A developer-friendly open edge workflow for local VLA experimentation on Arm computing platforms

OpenPAVE is a local-first, cloud-free reference workflow for validating Physical AI experiments across ROS2 robot/sensor endpoints, Arm-based edge inference nodes, VLM/VLA reasoning, adapter-based runtime control, and observability tooling.

This project is intended for developers, hobbyists, and small teams who want to experiment with upper-layer VLA / VLM applications without relying on expensive commercial robotics platforms.

Project positioning

OpenPAVE is positioned as a local, developer-controlled Physical AI reference workflow built on open-source software commonly used across the Arm/Linux robotics ecosystem. It is intended to show how ROS2 robot/sensor endpoints, Arm-based edge inference nodes, prompt-driven VLM/VLA logic, adapter-based runtime control, and observability tooling can be composed into an end-to-end workflow for demos, research, PoCs, and architecture validation.

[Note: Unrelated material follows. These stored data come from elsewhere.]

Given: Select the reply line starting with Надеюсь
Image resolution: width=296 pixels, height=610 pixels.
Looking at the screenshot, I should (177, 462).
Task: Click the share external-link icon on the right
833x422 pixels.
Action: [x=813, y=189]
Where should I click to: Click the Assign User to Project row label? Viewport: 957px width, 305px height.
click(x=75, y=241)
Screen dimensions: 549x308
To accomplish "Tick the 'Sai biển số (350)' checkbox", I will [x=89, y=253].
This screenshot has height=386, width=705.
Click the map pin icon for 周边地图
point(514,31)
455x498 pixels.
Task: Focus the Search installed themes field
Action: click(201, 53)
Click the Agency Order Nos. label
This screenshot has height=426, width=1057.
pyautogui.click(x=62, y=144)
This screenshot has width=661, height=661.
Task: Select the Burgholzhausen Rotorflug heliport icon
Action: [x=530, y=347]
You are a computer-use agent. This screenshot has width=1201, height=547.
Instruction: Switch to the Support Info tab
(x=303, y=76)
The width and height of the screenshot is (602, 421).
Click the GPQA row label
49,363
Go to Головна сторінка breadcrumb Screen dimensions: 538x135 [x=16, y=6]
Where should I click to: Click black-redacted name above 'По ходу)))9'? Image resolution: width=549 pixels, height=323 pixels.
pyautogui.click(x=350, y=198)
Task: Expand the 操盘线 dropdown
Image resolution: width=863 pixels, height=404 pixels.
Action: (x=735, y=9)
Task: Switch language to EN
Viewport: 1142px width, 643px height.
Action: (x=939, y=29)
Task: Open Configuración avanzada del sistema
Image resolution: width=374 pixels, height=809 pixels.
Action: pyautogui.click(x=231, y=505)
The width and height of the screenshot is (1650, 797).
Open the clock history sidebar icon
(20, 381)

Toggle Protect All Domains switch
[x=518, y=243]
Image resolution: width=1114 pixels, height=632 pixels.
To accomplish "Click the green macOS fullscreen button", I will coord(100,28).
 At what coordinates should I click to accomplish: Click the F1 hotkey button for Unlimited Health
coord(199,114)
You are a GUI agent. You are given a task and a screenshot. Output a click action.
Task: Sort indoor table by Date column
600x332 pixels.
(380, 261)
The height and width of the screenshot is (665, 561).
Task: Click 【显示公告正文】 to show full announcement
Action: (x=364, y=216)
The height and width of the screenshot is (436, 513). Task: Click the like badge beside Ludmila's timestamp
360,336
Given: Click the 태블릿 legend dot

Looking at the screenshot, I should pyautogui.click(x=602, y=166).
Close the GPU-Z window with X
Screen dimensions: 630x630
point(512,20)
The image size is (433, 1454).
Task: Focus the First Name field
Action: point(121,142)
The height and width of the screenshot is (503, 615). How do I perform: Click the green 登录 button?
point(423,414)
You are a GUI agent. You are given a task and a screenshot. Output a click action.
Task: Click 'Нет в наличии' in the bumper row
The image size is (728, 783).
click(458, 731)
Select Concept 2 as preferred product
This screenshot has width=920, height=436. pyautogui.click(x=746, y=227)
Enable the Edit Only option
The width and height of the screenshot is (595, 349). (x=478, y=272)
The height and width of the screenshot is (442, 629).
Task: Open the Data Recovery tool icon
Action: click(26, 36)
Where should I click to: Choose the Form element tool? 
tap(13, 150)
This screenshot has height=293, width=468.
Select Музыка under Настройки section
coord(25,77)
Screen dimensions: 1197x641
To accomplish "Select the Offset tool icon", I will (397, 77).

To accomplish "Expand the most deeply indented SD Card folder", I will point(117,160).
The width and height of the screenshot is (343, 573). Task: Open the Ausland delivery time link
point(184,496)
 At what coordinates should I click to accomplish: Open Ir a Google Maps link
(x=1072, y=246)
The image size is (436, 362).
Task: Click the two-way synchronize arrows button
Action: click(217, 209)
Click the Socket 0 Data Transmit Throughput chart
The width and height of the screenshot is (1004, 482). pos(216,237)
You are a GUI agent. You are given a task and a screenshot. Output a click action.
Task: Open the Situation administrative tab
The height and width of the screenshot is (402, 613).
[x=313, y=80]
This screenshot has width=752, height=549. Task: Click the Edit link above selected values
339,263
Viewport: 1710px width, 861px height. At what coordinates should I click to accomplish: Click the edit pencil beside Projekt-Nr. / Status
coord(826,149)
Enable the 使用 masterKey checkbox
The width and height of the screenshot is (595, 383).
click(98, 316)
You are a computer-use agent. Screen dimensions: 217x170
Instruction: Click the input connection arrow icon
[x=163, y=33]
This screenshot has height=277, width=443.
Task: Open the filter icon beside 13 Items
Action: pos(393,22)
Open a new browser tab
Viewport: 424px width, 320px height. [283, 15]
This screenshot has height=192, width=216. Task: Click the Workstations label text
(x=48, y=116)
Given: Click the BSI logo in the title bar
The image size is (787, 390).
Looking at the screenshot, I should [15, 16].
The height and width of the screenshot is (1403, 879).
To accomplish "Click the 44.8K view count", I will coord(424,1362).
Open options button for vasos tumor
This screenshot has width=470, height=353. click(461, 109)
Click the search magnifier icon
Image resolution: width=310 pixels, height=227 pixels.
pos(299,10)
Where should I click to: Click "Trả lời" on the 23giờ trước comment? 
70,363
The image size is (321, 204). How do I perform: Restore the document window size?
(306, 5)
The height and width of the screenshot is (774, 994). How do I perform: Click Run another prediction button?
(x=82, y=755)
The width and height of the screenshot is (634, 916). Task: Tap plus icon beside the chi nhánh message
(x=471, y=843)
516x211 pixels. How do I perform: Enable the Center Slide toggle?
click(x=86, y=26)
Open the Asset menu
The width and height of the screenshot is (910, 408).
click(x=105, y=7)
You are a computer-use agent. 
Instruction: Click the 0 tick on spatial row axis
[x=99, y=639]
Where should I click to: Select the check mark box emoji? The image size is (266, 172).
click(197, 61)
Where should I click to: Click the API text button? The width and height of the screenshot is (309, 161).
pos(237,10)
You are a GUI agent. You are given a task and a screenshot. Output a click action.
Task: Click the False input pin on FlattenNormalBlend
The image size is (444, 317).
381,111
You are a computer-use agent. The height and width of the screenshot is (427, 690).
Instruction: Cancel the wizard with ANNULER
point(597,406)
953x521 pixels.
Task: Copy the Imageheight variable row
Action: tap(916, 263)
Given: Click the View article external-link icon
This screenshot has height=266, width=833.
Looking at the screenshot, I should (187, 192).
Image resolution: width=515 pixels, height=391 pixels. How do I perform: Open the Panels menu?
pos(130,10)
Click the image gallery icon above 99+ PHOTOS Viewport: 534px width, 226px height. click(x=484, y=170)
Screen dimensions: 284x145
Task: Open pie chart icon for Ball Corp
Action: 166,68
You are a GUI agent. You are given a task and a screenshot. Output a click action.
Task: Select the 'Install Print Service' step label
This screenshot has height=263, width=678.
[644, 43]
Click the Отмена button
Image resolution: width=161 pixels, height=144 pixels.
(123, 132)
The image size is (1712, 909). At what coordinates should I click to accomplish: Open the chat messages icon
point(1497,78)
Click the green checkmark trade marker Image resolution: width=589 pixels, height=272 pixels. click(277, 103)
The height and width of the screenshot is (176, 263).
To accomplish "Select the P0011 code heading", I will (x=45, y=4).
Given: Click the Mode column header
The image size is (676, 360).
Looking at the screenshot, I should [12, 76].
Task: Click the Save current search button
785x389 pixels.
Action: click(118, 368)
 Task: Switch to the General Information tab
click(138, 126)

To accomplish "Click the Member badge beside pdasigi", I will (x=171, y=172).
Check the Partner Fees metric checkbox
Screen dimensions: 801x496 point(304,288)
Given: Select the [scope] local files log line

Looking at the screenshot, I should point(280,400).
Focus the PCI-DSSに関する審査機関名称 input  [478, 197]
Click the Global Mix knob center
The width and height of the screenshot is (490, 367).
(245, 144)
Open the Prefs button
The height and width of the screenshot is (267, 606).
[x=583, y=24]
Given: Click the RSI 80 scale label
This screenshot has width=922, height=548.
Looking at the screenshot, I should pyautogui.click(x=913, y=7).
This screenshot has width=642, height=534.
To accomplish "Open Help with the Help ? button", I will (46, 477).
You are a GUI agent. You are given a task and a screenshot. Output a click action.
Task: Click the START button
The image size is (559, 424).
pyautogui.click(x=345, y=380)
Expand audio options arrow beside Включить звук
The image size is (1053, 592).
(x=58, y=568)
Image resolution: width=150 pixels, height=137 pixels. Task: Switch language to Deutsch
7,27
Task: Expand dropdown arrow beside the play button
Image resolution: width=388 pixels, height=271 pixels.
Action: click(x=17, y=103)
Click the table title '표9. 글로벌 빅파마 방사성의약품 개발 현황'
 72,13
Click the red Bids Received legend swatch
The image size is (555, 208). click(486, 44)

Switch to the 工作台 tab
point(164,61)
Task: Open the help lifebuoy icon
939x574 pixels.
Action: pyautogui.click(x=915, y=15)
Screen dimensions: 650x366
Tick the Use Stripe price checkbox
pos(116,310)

This is a reference workflow perspective, not an official Arm position or product statement. The current DGX Spark + PuppyPi setup is a validated reference implementation, not the product boundary of OpenPAVE. PuppyPi is the first validated ROS2 robot endpoint, and DGX Spark is the first validated Arm-based edge inference node. The architecture is expected to expand toward additional robot/sensor endpoints and edge inference hardware through clearer runtime contracts and robot adapters.

Project highlights

  • Provides a lower-cost and more accessible path for developers to prototype Physical AI applications
  • Uses edge-side compute for local AI inference, reducing dependence on cloud connectivity
  • Leverages an open-source Live WebUI to accelerate PoC integration and visualisation
  • Uses standard ROS2 communication between robot/sensor endpoints and the edge inference node for interoperability and extensibility
  • Uses prompt-driven task customisation to explore how general-purpose VLMs can adapt to robotics workflows
  • Treats the current PuppyPi setup as the first validated adapter target, not the final hardware boundary
  • Aims to support future experiments across multiple local inference nodes, robot endpoints, and sensor inputs
  • Splits the system into replaceable roles:
    • ROS2 Robot / Sensor Endpoint: Provides sensor streams and accepts ROS2 command interfaces through an adapter.
    • Edge Inference / Observability Node: Runs local VLM/VLA inference, displays live streams, and exposes developer-facing runtime feedback.
    • OpenPAVE Runtime Control Layer: Normalizes intent, dispatches through robot adapters, and records command/state feedback.

What this project is

OpenPAVE is a lightweight experimentation project, not a full commercial robotics software stack.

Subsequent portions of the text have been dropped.